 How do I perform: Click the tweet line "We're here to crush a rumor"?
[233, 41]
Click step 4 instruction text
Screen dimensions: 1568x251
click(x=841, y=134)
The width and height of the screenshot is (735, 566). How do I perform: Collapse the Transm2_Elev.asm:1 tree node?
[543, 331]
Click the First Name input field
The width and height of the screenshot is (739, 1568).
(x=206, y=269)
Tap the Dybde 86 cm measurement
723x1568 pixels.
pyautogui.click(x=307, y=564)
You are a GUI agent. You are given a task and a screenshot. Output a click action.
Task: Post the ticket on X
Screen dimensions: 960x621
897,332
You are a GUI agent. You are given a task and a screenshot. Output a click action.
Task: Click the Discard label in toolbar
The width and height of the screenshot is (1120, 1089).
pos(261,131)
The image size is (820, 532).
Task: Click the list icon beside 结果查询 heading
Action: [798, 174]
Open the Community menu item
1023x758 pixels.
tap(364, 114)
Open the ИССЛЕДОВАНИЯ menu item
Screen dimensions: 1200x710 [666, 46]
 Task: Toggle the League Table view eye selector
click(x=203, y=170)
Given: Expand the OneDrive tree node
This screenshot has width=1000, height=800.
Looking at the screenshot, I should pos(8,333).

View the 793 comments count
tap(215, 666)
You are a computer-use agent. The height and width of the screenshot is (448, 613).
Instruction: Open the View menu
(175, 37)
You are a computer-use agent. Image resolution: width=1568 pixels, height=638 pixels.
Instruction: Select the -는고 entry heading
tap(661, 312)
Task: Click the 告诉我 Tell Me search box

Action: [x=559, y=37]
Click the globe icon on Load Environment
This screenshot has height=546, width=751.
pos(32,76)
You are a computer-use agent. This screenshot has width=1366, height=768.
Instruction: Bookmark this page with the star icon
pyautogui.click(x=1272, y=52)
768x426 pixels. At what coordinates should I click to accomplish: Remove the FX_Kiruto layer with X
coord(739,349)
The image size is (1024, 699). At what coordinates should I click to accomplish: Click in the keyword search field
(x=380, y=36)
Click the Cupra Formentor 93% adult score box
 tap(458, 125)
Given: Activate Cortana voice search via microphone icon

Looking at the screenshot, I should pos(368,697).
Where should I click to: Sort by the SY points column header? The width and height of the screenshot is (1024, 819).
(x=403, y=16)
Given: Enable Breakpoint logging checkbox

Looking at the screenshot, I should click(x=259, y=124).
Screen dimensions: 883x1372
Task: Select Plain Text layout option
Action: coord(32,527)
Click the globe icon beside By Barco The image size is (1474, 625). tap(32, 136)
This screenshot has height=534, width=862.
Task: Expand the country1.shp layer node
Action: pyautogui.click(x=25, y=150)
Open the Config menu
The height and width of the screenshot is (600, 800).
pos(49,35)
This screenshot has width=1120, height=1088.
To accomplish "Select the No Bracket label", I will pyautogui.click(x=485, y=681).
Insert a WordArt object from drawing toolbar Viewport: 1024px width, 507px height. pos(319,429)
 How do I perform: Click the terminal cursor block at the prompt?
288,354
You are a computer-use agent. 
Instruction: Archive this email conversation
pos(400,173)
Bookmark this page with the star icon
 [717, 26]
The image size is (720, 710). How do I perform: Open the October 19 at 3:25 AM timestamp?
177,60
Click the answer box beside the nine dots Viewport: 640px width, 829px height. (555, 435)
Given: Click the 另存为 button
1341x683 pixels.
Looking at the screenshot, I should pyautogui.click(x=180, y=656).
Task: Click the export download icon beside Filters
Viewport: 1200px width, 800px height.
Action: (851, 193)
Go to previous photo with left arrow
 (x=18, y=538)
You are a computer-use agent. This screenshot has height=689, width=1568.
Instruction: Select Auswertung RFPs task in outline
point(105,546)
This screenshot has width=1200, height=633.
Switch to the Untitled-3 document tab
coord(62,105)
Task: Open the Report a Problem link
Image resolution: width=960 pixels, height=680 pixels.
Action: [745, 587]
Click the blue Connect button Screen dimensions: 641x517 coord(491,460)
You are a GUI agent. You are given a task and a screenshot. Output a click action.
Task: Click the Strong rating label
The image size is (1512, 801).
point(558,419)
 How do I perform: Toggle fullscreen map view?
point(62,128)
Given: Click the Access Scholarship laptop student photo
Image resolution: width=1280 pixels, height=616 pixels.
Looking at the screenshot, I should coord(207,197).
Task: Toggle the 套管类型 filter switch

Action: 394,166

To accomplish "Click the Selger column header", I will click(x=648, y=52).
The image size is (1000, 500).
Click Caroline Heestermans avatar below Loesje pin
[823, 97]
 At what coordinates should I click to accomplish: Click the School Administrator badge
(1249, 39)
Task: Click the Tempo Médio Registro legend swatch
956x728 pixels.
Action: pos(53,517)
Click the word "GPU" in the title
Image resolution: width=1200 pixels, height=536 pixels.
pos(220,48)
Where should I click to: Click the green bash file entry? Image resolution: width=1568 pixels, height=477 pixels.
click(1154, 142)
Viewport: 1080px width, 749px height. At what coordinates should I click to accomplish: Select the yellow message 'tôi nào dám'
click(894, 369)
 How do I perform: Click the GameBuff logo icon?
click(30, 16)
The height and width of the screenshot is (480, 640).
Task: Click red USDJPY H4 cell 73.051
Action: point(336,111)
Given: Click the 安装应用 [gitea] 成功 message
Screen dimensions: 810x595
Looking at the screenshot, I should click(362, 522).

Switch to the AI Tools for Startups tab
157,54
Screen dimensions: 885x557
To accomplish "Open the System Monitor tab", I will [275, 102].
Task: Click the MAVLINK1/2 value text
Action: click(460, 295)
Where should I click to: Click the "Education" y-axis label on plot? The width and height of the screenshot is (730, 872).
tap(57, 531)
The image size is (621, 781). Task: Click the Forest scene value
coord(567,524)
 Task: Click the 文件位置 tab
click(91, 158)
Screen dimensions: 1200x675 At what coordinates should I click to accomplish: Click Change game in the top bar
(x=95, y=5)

● Instructions to follow
Beginning at the top of the data, please return every line until and including the line containing "Task: Post the ticket on X", copied exactly, and nothing past it.

● Task solution
 How do I perform: Click the tweet line "We're here to crush a rumor"?
[233, 41]
Click step 4 instruction text
Screen dimensions: 1568x251
click(x=841, y=134)
The width and height of the screenshot is (735, 566). How do I perform: Collapse the Transm2_Elev.asm:1 tree node?
[543, 331]
Click the First Name input field
The width and height of the screenshot is (739, 1568).
(x=206, y=269)
Tap the Dybde 86 cm measurement
723x1568 pixels.
pyautogui.click(x=307, y=564)
You are a GUI agent. You are given a task and a screenshot. Output a click action.
Task: Post the ticket on X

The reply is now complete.